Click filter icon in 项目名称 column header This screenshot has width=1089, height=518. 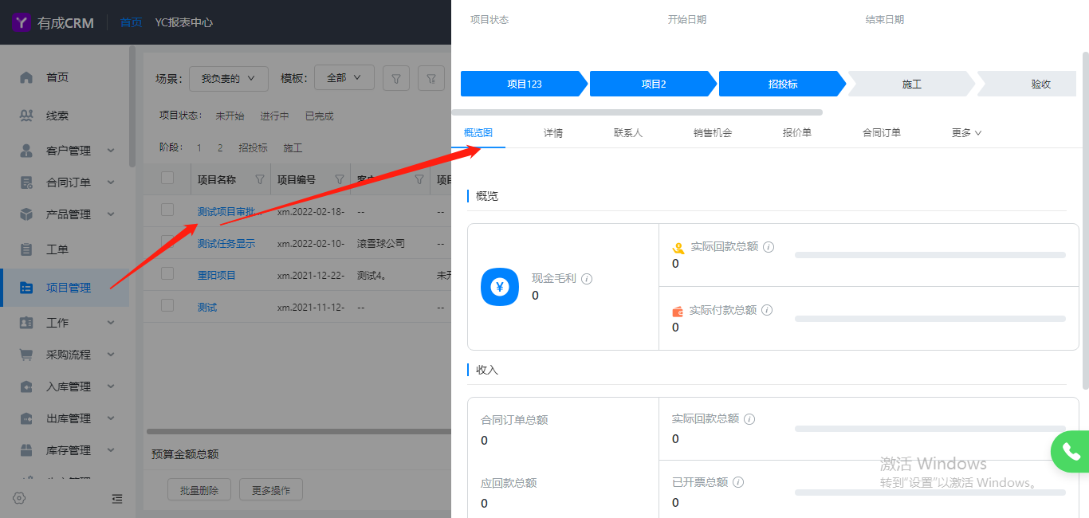tap(259, 179)
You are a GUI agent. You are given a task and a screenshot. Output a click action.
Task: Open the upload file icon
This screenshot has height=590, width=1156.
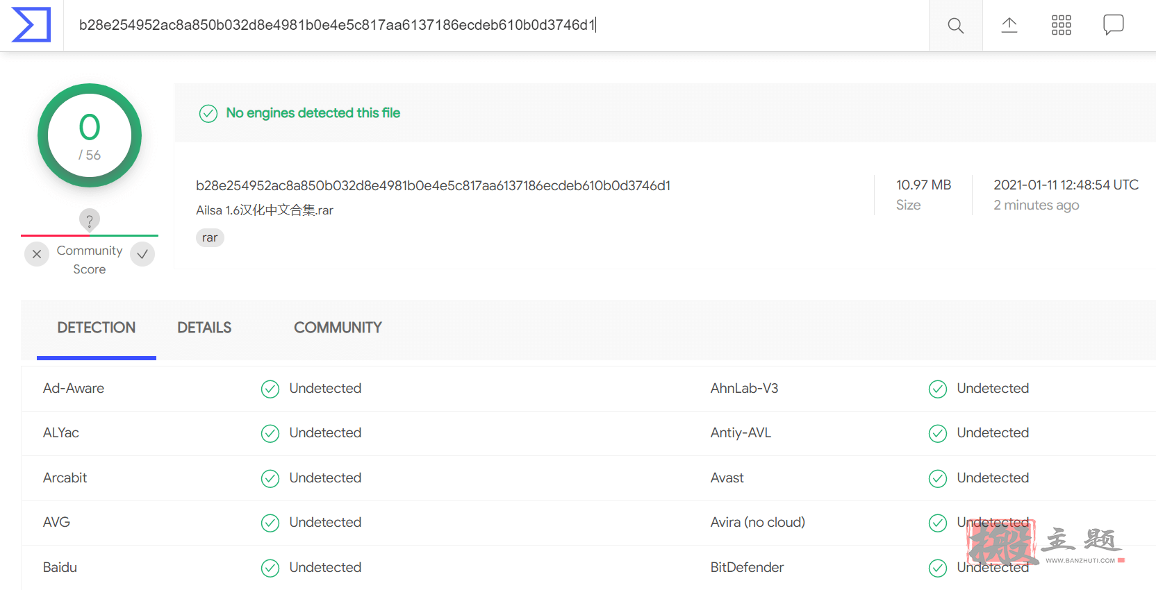[x=1009, y=25]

WHAT YOU WILL DO:
Once the line containing "Task: Open the upload file icon" is found, write out exactly that line and each line after it through the end of the entries, omitting pictures.

FINISHED EXERCISE:
Task: Open the upload file icon
This screenshot has height=590, width=1156.
[x=1009, y=25]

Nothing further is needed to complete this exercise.